## EXERCISE DIRECTIONS:
Go through the records below and copy out every line holding "blue".

[Data excerpts]
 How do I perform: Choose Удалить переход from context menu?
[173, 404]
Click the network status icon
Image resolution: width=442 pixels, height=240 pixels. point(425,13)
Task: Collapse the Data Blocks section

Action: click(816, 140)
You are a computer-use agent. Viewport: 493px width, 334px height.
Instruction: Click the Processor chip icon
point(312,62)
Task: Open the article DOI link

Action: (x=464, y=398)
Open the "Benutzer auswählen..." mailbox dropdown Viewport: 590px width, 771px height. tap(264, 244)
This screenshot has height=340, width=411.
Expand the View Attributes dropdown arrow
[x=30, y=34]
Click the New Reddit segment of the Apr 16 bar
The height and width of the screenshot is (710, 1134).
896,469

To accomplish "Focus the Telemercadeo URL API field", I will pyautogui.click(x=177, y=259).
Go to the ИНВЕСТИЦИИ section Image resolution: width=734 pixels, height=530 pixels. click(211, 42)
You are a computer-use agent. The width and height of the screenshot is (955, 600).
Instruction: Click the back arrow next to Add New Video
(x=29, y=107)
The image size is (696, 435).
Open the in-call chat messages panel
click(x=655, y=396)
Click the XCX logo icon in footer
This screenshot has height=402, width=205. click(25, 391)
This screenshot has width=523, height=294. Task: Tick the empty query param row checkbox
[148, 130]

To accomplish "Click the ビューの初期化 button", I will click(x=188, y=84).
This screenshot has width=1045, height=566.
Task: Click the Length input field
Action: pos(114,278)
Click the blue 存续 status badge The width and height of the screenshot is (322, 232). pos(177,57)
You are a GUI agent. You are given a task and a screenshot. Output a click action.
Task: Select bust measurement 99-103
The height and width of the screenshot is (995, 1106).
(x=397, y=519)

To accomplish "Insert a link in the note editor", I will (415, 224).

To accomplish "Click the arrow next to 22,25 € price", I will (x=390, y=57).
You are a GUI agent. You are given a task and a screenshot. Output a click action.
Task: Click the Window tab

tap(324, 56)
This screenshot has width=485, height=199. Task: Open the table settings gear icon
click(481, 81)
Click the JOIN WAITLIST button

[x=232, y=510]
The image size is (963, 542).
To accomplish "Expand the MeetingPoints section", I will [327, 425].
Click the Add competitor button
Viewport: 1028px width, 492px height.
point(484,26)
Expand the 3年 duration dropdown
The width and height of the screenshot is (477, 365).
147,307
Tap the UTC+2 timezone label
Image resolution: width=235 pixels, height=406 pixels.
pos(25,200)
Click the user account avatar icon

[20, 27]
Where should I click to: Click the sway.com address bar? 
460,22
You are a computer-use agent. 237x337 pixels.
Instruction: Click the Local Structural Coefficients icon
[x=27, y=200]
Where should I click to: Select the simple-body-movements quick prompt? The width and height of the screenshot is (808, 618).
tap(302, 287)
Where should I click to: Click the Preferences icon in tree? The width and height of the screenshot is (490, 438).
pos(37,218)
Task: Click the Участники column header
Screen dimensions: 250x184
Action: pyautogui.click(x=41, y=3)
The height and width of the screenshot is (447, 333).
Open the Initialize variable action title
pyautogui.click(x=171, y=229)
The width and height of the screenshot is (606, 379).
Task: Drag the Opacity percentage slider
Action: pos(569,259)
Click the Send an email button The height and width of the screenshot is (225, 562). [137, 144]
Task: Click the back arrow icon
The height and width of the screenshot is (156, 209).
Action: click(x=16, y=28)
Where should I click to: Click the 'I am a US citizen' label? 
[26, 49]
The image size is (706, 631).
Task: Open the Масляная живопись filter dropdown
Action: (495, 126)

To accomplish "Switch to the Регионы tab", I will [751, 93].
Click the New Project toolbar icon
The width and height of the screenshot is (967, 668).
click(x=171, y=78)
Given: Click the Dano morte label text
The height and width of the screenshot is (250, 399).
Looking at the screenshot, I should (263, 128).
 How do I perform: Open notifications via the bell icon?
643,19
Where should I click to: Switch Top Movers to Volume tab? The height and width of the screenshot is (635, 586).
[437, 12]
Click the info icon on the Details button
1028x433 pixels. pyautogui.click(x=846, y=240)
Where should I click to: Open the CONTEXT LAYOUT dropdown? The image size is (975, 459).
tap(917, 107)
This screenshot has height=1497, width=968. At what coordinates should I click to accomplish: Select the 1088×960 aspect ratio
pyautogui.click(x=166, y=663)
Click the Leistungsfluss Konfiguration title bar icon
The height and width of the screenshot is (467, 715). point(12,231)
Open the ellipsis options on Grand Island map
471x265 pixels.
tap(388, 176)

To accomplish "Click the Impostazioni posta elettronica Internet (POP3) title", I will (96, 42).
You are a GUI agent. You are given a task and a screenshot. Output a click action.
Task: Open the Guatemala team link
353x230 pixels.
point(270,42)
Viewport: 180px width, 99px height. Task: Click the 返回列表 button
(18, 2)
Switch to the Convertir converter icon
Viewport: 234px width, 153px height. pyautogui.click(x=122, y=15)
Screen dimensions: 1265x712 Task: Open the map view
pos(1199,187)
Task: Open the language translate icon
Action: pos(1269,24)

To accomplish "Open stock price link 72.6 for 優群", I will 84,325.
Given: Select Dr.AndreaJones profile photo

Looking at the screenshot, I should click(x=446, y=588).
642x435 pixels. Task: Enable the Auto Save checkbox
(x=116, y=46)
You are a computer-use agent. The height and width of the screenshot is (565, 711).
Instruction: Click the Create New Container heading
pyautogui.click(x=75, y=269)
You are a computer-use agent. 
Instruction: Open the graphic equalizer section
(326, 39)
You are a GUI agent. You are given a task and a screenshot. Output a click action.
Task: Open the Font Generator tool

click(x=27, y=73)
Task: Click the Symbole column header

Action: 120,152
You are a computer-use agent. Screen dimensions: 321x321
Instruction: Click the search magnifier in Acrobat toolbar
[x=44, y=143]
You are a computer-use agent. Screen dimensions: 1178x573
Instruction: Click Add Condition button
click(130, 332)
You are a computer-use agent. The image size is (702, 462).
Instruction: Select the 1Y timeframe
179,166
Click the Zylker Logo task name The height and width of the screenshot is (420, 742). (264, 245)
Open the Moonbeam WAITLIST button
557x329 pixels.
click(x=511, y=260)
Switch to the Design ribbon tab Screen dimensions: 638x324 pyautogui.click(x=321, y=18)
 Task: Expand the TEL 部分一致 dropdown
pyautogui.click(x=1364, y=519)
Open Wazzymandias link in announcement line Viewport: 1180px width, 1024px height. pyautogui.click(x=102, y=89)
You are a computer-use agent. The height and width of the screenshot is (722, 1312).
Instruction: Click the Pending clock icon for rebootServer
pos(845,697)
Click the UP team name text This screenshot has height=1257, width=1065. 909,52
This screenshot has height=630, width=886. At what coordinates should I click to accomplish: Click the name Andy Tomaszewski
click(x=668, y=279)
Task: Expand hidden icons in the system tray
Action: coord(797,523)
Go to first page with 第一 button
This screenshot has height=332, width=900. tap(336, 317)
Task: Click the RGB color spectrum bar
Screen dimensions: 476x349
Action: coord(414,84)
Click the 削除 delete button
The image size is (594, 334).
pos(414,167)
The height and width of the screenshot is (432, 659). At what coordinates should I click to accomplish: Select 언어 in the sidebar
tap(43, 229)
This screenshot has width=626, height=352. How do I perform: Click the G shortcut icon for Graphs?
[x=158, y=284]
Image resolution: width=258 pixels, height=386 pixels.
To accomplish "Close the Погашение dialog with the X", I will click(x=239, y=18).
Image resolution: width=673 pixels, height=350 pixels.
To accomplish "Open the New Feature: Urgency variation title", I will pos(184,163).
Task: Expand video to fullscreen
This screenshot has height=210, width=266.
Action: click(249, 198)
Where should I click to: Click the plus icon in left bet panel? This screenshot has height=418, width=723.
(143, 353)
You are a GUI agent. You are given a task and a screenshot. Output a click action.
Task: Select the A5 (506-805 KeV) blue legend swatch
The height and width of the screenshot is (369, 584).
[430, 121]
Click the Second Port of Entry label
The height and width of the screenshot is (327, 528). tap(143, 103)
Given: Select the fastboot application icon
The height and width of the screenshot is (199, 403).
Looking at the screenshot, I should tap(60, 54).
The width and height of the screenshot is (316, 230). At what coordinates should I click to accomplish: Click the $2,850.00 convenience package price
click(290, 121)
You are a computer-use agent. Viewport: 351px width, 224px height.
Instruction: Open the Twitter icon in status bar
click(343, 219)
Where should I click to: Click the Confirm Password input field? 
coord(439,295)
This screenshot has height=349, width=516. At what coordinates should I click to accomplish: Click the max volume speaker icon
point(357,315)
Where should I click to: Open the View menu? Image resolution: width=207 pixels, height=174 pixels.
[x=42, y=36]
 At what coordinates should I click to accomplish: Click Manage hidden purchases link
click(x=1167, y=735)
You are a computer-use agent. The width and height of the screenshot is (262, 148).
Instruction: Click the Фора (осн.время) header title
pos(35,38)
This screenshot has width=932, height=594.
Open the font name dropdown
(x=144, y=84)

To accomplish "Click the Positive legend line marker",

## RESPONSE FOR THIS EXERCISE:
Click the blue 存续 status badge The width and height of the screenshot is (322, 232). pos(177,57)
Task: Select the A5 (506-805 KeV) blue legend swatch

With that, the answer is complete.